夏の盛り、蝉の声とともに訪れるお盆。仏教由来のこの行事は、古くから“ご先祖さまを迎え、感謝を伝える”特別な時期として受け継がれてきました。一方で、全国に共通した夏休みの時期として、帰省や旅行の予定に重ねて意識されることの方が主流ともいえます。少子高齢化や都市部への人口集中といった昨今の社会変化の中で、お盆の過ごし方や供養の形は大きく変化しているのです。かつては、家族そろって実家に帰省し、墓参りや仏壇に手を合わせるのが当たり前の習慣。地域ごとの風習が重んじられ、土地土地のお盆のしきたりに沿った供養をしていました。

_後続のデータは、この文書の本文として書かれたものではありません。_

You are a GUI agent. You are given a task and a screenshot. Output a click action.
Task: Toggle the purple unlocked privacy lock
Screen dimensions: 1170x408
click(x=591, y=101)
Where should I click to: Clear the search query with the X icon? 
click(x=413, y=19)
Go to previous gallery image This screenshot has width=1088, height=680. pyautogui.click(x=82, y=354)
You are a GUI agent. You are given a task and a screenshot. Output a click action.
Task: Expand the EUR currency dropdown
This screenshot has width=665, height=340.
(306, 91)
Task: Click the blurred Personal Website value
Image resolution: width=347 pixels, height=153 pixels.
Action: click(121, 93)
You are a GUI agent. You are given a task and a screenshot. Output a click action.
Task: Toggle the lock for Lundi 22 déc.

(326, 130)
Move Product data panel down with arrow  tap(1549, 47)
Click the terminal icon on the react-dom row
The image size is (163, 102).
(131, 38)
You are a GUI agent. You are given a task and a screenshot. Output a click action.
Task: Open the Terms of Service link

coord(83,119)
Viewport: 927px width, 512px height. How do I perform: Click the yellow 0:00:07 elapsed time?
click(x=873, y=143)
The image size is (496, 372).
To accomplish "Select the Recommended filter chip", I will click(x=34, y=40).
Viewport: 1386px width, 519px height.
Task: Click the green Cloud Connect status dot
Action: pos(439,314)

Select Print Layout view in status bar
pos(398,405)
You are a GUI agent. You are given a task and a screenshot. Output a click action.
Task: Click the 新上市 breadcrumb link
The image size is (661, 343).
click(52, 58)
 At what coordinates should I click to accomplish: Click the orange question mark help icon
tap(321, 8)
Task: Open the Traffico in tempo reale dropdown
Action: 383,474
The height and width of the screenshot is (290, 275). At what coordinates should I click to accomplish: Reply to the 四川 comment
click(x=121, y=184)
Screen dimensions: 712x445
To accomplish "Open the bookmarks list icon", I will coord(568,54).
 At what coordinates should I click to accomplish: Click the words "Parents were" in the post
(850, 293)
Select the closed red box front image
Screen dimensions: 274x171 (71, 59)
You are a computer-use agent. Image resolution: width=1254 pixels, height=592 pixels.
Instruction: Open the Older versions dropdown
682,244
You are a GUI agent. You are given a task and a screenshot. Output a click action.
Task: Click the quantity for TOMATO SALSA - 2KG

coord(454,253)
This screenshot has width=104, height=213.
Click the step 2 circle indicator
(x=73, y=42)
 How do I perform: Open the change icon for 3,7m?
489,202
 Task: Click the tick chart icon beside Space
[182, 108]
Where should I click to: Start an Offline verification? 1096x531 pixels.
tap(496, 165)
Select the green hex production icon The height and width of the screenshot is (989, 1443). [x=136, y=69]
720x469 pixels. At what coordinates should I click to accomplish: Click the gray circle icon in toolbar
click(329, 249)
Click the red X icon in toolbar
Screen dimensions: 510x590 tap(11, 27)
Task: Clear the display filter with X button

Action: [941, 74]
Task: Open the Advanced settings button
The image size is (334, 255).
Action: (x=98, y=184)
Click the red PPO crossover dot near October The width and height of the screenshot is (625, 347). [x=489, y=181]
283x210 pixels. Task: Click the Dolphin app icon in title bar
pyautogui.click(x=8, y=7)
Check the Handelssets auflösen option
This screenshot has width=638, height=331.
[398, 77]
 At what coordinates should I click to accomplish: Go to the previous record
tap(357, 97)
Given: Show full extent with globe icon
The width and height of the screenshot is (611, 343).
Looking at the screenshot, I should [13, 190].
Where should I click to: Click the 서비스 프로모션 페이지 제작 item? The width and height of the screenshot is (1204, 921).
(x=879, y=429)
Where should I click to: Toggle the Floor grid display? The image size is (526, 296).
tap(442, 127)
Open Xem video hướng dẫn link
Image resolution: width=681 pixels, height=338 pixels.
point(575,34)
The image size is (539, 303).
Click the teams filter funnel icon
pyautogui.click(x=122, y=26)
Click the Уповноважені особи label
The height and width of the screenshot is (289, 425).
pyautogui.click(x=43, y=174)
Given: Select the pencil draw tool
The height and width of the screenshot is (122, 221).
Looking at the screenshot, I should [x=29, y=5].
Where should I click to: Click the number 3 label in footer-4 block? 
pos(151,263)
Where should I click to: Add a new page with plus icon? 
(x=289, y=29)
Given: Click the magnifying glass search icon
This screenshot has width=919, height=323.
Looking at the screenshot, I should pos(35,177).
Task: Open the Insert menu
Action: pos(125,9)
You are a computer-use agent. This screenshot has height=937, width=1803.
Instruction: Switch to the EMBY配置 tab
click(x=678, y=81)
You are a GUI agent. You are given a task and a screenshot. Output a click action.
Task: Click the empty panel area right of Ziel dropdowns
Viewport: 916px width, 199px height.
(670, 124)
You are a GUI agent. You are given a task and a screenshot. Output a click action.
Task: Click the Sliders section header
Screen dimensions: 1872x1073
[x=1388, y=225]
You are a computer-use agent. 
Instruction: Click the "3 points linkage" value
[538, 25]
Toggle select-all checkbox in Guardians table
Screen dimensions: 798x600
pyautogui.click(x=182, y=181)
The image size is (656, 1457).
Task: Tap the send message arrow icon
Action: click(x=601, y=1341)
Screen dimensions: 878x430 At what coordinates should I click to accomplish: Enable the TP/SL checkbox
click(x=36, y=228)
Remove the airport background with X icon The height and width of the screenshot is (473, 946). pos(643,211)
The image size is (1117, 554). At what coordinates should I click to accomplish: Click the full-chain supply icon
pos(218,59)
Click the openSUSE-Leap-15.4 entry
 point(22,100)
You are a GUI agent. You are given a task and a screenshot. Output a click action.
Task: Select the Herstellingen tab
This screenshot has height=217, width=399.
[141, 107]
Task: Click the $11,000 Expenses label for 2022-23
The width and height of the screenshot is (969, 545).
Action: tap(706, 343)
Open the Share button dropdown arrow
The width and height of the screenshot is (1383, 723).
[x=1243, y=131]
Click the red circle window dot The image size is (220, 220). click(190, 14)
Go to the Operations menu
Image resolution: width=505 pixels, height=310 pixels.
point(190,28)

しかし最近は、“帰省せず旅行をする”など、従来のお盆とは大きく様変わりしています。その背景には、継承者不在による墓じまいや、都市部への一極集中による実家の空洞化など現代特有の事情があります。さらに近年は、災害や感染症の影響で帰省そのものが制限された時期もあり、集まることを重要視したお盆の形を考え直す機会も増えました。

お盆の本質は“帰省して墓参りをすること”に限りません。距離があっても、形が違っていても、ご先祖さまへの感謝と家族のつながりを確かめる心があれば、どんな場所でも供養はできるのです。そんな社会事情も関係して、現代のライフスタイルに寄り添ったさまざまな供養の方法が登場しています。

都市型の納骨堂や永代供養墓では、お盆の法要をお寺が合同で執り行い、家族がその場にいなくても供養ができる仕組みが整いつつあります。仏壇がない家庭で写真や思い出の品を飾って静かに手を合わせる“自宅供養”や、小さな祀りのスペースをつくる“手元供養”など、新しい供養スタイルの登場です。オンラインのリモート法要も注目されています。離れて暮らす家族が画面越しに読経に参加し、ともに手を合わせる。“どう供養するか”へと価値観が移り変わっているのです。実際に、お盆の時期に親しい人が集まって、故人を語るだけでも立派な供養になります。故人の好きだった料理を囲み、思い出話を交わすだけでも、心に残るお盆のひとときになるはずです。そこには、形式にとらわれない新しい温かさがあります。

昔ながらのお盆の習慣とは異なる新しい供養の形に、どこか違和感や物足りなさを感じる方もいらっしゃるかもしれません。しかし大切なのは、形そのものではなく、故人を想い、心を込めて手を合わせること。その深い想いこそが、何よりも尊い供養となるのです。

今、私たちはお盆を通じて“供養とは何か”という問いに、あらためて向き合っているのかもしれません。時代が変わっても、私たちの根底にある“人を想う心”は、変わることはありません。その想いを大切にすることこそが、お盆の本質なのではないでしょうか。

帰省ができなくても、お墓がなくても、仏壇がなくても…どんな形であれ、故人や先祖に手を合わせるという行為に込められた気持ちは、必ず届きます。お盆は、過去と今、そして未来をつなぐ心のリレー。私たち一人ひとりの想いが、静かに、しかし確かに、時代を越えて受け継がれていくのです。